Compiled by Greg Jones

  United Airlines employees witness Alien Spacecraft in Chicago
   

Recently, there were several published reports including those on CNN, about Alien Spacecraft being sighted by United Airline personnel on November 7, 2006. Several employees of the company did confirm the observation of a saucer-like spacescraft. The spacecraft hovered low over O'Hare International Airport for several minutes before bolting through thick clouds with such intense energy that it left an eerie hole in overcast skies, said the United Airlines employees who observed the phenomenon. The employees are now upset because appointed airline spokesmen are denying that the sighting took place.

Although air traffic controllers denied seeing anything unusual that day on the record, as many as 12 of United's employees have stated that the event did indeed occur. The strange thing is that even though United denies it, the Federal Aviation Administration said that the air traffic tower control tower did get a call from a supervisor at United asking them about the sighting. It only makes sense that if United was asking about the sighting, they had to get their knowledge of the event from someone, and would not that have been the 12 employees that saw it?

All the witnesses said the object was dark gray and well defined in the overcast skies.
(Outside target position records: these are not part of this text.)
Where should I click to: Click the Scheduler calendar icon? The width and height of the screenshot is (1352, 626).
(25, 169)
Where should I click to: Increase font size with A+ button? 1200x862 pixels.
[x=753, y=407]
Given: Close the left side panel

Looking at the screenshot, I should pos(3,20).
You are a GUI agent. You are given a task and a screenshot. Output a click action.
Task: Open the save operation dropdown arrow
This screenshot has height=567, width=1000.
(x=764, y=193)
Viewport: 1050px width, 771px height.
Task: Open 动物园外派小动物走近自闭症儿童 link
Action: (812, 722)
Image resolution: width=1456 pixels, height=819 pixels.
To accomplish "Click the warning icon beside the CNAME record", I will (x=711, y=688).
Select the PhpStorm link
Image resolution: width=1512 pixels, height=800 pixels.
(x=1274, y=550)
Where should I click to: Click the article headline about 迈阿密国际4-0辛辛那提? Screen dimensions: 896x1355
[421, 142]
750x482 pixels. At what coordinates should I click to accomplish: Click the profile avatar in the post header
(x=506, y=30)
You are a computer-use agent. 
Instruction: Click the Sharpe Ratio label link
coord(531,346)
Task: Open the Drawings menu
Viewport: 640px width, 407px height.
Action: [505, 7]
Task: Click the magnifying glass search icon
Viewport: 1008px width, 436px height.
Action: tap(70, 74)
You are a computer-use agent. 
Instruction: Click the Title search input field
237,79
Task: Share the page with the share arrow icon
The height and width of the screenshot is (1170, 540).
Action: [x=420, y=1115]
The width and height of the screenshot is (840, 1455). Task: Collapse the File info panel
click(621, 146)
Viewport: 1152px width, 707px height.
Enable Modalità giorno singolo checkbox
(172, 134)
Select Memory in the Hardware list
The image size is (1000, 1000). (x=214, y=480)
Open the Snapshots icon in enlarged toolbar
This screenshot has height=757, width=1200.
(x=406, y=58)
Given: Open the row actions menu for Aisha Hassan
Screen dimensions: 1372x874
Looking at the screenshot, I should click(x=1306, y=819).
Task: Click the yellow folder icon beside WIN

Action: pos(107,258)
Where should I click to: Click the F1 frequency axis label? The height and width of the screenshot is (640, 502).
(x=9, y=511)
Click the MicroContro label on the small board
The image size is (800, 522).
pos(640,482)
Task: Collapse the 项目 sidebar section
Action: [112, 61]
They said the craft, estimated by different accounts to be 6 feet to 24 feet in diameter, did not display any lights.

Some said it looked like a rotating Frisbee, while others said it did not appear to be spinning. All agreed the object made no noise and it was at a fixed position in the sky, just below the 1,900-foot cloud deck, until shooting off into the clouds.

Witnesses shaken by sighting

"I tend to be scientific by nature, and I don't understand why aliens would hover over a busy airport," said a United mechanic who was in the cockpit of a Boeing 777 that he was taxiing to a maintenance hangar when he observed the metallic-looking object above Gate C17.

"But I know that what I saw and what a lot of other people saw stood out very clearly, and it definitely was not an [Earth] aircraft," the mechanic said.

One United employee appeared emotionally shaken by the sighting and "experienced some religious issues" over it, one co-worker said.

"There have been documented cases where safety appears to have been implicated, and more and more we are coming to the point of view that we are dealing with an intelligent phenomenon," said Richard Haines, science director at the National Aviation Reporting Center on Anomalous Phenomena, a private agency.

"We must be proactive before an aircraft goes down," said Haines, a former chief of the Space Human Factors Office at NASA's Ames Research Center.

Haines is investigating the O'Hare incident. He said he has determined that no weather balloons were launched in the vicinity of O'Hare on Nov. 7.

"It's absurd that the military would be conducting aerial test flights" near the airport, Haines said.

All the witnesses to the O'Hare event, who included at least several pilots, said they are certain based on the disc's appearance and flight characteristics that it was not an airplane, helicopter, weather balloon or any other craft known to humankind.